Other key findings in the Accenture report are that:
- During the pandemic, the tech sector generated 65,000 jobs, the economy’s second highest job creator behind retail.
- Since 2005, tech jobs have grown by 66%, compared to an average jobs growth rate of 27% across the economy.
- Australia’s technology sector has a diversity of company sizes, including 35,200 sole traders, 26,100 businesses with fewer than 20 employees, and just 100 large firms of 200+ employees.
- South East Queensland is the fastest growing region for tech employment
- The direct contribution from tech-related industries in FY21 was $76 billion, plus an indirect contribution of $92bn.
- The sector’s economic contribution has increased 79% since 2016 and has outpaced average growth in the economy by more than four times.

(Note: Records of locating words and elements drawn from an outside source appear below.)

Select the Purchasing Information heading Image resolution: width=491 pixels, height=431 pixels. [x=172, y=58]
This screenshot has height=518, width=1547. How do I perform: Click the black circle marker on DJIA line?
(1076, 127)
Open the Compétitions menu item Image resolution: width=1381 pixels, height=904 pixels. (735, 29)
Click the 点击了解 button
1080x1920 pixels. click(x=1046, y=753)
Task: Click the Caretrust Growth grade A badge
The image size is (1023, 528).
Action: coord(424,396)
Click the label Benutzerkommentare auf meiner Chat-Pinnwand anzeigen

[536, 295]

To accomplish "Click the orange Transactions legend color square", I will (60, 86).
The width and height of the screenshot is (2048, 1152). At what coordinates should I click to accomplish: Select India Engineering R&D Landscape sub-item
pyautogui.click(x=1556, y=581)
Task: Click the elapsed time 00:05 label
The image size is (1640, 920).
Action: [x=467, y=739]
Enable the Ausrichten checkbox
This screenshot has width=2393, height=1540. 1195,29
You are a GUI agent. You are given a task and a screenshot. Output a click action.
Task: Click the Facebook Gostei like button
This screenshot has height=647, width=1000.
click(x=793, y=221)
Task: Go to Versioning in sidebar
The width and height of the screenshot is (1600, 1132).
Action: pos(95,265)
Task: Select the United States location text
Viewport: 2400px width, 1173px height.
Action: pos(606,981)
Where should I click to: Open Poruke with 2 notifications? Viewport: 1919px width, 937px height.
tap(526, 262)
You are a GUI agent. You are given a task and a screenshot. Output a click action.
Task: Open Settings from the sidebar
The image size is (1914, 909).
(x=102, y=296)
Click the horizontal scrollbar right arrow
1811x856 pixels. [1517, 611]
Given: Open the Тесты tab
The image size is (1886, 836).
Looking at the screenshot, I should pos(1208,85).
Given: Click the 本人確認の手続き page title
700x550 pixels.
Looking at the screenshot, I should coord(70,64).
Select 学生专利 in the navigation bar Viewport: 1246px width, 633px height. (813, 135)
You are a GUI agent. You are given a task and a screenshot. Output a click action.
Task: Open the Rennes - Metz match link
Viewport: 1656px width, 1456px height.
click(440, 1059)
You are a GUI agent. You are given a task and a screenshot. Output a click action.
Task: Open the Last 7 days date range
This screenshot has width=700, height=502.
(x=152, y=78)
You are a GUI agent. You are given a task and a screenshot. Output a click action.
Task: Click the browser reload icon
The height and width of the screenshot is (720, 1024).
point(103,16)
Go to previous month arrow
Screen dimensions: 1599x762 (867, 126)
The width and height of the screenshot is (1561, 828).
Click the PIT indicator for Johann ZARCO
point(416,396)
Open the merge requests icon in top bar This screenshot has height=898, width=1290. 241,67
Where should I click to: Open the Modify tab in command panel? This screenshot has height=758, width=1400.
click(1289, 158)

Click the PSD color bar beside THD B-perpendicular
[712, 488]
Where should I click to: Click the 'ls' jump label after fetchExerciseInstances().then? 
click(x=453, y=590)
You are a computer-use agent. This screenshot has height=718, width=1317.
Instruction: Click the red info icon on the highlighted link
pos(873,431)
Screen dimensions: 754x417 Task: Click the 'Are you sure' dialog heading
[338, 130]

- This growth is highest in regional and suburban areas.
The Tech Council will also take on the responsibilities of StartupAUS, including the publication of the annual Crossroads report, and advocate for the interests of early and growth-stage technology businesses, lobbying to help develop effective regulation for new and emerging technologies.
The council’s arrival means Australia now has four key tech sector associations lobbying government on policy, including the peak tech body, the Australian Information Industry Association, as well as Fintech Australia, and IGEA, the peak industry association for the video games industry in Australia and NZ.